┌─ DOCUMENT EXTRACT
What you can't see in this picture is my mother standing or sitting behind me, taking the picture, and my grandmother sitting beside her, but I know they were there, and I'm glad my mom took so many pictures like this when we were growing up. They mean a lot to me now.

June 03, 2021

Jeff and Me in Front of Nanny Risby’s House


Jeff and me, 1974 or so, wearing matching outfits, in front of my great-grandmother's house in Tucker, in the same neighborhood as my grandmother's house (which shows up in several of my TBT musings).

We called my great-grandmother "Nanny Risby," which strikes me now as a funny thing to call someone, but at the time I accepted it as just what we called her, her title. I realized eventually that Risby was her name--Risby Taylor--but I'm not sure why she was specifically "Nanny" Risby. Nanny Risby was my grandmother's mother. My grandfather died in 1978, but Nanny Risby lived until 1979, when I was twelve. It occurs to me now that it was strange that my grandmother lost her husband but her mother was still living.

Nanny Risby is not in this picture, of course, just Jeff and me--and the house. I remember going to that house often when I was young. It was very small by today’s standards, and though I went there many times in the 1970's I'm not sure if I ever saw the bedrooms. I don’t remember the bathroom, either. Here's what I do remember: Nanny Risby always had Nutter Butters on hand, and there was a big cement water fountain out back that she would turn on for us kids. My cousin Sharon told me once (when we were well into our adulthoods) that Nanny Risby was "a mean old woman," and she probably was, but mostly I remember that her mind was going and she forgot things and had stubbornly set but (so I thought) wrong ideas--such as believing that her television could only pick up one station. (I'm pretty sure I could tune it to any of the three that were available then, though I don't remember ever watching TV at her house, except one time we were then when it was time for her "story.") Back then we would have said that she was getting "senile"; maybe she had what we now call Alzheimer's disease, I don’t know; in the seventies I don't think that was something many people had heard of.

The other thing I remember is that Nanny Risby had a boarder, Blanche, who I assumed was somehow related to us. It was only fairly recently that my mother told me that Blanche was just someone who rented a room from Nanny Risby, and wasn't related to us at all.

April 09, 2015

Chris and Jeff in Pa's Attic with Trains, Tucker, GA, 1975

My grandfather had a train in his attic.
└─
▸ **TO DO**
In the family-photo blog post, what is the stretch from "What you can't" through "my TBT musings)."? Return it word for word.
┌─ INFORMATION SHOWN
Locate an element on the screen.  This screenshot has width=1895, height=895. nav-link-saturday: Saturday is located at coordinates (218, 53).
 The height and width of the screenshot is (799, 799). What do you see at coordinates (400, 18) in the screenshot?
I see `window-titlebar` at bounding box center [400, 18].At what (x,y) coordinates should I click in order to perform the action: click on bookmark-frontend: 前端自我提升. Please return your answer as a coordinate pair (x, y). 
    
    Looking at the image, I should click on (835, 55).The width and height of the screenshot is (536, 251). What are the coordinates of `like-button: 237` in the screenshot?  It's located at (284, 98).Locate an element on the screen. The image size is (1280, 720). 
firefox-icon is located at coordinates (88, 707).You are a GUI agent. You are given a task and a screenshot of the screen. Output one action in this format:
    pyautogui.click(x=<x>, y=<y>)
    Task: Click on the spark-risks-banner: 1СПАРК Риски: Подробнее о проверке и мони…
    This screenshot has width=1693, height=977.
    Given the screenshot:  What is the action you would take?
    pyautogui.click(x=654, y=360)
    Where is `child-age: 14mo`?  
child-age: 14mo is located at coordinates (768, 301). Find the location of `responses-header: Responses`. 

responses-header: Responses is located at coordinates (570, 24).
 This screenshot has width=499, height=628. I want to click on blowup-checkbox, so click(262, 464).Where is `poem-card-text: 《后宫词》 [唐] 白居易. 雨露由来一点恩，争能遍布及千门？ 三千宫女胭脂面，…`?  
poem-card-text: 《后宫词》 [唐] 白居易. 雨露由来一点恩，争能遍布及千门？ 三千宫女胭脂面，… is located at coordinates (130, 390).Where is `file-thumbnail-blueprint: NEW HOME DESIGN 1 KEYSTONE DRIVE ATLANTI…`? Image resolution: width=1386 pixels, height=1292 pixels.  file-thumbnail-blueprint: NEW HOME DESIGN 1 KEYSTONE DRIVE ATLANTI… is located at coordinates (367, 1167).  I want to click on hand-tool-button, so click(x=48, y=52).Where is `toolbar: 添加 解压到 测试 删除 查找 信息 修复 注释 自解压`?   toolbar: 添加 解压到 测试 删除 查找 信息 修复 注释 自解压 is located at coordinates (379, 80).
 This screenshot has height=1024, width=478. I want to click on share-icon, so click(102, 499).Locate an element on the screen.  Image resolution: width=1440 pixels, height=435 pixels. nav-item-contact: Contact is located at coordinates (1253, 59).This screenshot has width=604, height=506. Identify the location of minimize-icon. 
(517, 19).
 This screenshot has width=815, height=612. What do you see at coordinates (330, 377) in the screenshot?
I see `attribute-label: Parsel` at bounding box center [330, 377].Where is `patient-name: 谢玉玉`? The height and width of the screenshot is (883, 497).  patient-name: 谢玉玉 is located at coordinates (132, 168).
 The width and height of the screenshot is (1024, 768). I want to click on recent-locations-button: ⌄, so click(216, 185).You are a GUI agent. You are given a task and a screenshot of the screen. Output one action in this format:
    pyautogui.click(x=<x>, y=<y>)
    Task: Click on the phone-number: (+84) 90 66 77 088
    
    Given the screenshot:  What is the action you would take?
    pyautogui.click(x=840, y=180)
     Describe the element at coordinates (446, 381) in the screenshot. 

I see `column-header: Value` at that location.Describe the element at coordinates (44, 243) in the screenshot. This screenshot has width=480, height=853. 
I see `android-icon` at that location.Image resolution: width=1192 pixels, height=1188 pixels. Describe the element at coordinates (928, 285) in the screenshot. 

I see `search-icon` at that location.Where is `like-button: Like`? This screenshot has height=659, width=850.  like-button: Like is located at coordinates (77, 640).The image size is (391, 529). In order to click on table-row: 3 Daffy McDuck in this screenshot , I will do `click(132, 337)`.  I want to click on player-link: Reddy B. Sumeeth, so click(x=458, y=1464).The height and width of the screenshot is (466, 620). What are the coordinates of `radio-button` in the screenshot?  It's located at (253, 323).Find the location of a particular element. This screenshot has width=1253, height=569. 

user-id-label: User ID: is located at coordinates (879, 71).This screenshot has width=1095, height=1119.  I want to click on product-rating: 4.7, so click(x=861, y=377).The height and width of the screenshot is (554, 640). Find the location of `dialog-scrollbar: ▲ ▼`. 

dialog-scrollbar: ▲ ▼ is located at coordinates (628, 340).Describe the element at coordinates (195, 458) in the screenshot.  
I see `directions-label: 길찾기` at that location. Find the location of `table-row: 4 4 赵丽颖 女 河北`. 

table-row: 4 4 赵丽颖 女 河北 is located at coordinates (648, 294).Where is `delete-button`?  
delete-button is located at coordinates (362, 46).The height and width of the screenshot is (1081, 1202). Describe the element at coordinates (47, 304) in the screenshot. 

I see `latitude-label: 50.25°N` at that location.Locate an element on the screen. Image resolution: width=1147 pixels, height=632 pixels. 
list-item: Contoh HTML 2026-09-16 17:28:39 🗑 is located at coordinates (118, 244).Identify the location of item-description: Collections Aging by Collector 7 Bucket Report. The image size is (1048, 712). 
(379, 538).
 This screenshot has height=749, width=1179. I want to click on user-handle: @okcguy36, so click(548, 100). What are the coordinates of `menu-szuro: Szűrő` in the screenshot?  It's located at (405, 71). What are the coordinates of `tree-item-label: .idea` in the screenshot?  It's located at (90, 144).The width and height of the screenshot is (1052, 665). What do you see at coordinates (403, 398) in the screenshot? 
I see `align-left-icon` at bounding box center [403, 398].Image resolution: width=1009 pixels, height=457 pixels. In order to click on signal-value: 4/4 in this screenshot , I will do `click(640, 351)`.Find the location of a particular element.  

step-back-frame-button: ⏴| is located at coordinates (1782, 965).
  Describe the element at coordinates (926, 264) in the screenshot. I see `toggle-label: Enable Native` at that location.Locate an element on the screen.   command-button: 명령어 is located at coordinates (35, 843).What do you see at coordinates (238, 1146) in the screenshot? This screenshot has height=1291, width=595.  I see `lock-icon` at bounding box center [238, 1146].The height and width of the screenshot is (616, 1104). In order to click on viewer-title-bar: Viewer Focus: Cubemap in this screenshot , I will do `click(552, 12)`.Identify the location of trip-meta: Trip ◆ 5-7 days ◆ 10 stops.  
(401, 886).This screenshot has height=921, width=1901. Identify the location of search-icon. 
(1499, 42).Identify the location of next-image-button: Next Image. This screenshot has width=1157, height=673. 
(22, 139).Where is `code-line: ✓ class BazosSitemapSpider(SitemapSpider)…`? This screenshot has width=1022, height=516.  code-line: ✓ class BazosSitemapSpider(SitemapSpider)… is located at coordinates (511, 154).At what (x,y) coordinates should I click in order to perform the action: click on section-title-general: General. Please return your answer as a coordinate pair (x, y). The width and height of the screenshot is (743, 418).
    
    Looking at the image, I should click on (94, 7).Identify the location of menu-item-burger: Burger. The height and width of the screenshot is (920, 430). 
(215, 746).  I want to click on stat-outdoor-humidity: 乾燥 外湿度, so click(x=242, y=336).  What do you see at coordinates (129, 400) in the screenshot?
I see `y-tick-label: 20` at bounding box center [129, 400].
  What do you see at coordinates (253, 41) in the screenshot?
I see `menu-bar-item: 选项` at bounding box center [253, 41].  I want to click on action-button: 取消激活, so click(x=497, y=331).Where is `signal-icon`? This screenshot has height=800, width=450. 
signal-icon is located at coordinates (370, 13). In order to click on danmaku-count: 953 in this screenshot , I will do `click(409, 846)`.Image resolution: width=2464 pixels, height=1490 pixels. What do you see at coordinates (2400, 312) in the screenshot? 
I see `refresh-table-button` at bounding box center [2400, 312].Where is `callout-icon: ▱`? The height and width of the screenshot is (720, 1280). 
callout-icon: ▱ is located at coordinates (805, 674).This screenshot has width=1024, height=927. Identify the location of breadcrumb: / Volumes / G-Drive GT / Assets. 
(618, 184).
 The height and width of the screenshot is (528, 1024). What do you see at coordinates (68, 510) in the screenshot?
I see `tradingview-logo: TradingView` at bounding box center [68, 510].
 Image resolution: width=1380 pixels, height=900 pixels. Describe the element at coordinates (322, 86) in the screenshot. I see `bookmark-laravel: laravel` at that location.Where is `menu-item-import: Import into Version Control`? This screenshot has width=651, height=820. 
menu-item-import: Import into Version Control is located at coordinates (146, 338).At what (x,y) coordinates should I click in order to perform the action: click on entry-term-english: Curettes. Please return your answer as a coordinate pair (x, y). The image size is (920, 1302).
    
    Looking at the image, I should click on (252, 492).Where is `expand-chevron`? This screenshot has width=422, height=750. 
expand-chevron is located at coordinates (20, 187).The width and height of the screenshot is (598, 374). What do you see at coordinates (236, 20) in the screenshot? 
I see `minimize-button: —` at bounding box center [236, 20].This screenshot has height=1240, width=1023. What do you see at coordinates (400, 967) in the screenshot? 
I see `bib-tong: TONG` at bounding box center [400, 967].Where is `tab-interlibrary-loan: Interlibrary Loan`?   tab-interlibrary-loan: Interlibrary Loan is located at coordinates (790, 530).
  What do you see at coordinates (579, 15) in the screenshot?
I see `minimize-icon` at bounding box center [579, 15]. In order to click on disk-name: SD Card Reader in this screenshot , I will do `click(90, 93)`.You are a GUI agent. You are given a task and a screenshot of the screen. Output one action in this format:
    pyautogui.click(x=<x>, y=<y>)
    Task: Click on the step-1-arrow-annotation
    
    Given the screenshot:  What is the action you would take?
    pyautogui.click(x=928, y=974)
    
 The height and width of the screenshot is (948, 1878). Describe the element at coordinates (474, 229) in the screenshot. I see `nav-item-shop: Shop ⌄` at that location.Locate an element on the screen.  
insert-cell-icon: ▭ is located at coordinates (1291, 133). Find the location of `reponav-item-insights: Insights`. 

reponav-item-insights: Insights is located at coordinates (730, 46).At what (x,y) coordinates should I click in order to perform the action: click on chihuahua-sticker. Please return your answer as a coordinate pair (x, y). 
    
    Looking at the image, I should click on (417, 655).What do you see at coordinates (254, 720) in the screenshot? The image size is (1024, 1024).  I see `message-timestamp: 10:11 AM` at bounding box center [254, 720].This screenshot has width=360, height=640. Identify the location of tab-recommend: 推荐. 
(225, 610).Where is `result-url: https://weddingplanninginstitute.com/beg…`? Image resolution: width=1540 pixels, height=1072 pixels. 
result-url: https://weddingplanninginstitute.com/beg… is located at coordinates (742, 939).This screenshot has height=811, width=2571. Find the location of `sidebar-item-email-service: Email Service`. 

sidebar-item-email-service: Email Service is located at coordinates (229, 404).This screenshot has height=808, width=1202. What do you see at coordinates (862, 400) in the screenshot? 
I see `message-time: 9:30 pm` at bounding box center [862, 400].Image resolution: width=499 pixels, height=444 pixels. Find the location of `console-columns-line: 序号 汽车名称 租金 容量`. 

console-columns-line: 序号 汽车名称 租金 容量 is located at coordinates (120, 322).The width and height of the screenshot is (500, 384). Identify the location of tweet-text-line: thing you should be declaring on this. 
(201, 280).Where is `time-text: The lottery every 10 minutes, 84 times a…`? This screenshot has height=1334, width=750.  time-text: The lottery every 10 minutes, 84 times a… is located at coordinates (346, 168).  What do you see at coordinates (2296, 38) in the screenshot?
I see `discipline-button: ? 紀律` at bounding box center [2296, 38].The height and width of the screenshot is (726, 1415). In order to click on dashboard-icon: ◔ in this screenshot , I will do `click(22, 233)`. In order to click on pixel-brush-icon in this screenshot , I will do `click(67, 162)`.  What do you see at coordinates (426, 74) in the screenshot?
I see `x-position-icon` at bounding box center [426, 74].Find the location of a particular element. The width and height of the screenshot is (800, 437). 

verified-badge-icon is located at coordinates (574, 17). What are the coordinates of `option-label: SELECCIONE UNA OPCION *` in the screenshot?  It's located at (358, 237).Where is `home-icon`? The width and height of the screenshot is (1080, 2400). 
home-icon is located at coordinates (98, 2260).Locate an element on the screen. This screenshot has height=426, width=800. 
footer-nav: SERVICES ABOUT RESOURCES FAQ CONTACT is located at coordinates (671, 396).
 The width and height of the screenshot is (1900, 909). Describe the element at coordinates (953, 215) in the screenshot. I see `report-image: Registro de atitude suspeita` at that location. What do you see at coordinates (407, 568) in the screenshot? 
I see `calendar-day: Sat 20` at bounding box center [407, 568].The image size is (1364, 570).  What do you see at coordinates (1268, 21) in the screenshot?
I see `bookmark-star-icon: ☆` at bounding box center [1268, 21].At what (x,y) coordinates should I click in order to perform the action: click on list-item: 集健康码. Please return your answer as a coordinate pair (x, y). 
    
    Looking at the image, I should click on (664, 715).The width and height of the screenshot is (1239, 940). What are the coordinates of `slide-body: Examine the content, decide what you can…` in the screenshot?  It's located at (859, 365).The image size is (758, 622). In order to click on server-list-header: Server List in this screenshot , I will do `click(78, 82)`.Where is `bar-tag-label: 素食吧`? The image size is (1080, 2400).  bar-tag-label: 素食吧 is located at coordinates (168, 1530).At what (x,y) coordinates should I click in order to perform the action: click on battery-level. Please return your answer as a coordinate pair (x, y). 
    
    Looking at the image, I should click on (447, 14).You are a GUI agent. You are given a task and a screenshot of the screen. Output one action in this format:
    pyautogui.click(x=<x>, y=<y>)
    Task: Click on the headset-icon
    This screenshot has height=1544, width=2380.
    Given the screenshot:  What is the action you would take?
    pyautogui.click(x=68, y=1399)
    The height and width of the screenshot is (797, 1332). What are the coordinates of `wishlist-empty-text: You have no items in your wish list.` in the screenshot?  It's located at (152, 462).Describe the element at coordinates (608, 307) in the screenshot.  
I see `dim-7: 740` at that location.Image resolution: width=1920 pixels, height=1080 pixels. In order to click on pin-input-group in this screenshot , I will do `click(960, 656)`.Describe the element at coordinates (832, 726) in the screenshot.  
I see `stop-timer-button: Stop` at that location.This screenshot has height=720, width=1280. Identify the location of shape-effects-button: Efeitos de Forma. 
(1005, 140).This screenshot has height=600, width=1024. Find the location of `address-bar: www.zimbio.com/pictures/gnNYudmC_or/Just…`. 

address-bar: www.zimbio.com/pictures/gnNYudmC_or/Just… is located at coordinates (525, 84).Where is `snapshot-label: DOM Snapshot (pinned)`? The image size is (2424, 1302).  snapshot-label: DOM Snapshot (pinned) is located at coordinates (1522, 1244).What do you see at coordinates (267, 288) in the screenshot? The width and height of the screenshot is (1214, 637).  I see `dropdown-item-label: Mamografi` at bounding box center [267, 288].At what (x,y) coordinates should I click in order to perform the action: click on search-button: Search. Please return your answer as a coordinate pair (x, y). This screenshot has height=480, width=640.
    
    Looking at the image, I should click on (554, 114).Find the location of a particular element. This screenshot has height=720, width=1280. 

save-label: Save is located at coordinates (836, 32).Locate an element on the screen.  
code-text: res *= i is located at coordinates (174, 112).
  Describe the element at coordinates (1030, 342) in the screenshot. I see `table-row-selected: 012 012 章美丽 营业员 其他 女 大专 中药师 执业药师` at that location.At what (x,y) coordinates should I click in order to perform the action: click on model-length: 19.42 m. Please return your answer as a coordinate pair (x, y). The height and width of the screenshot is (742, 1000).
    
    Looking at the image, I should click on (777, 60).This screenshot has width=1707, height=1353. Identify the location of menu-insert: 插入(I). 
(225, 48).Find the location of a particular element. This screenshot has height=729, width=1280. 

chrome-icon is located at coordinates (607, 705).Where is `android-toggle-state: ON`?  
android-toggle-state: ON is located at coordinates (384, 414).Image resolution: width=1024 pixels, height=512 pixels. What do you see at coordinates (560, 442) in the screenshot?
└─
▸ **TASK RESULT**
What you can't see in this picture is my mother standing or sitting behind me, taking the picture, and my grandmother sitting beside her, but I know they were there, and I'm glad my mom took so many pictures like this when we were growing up. They mean a lot to me now.

June 03, 2021

Jeff and Me in Front of Nanny Risby’s House


Jeff and me, 1974 or so, wearing matching outfits, in front of my great-grandmother's house in Tucker, in the same neighborhood as my grandmother's house (which shows up in several of my TBT musings).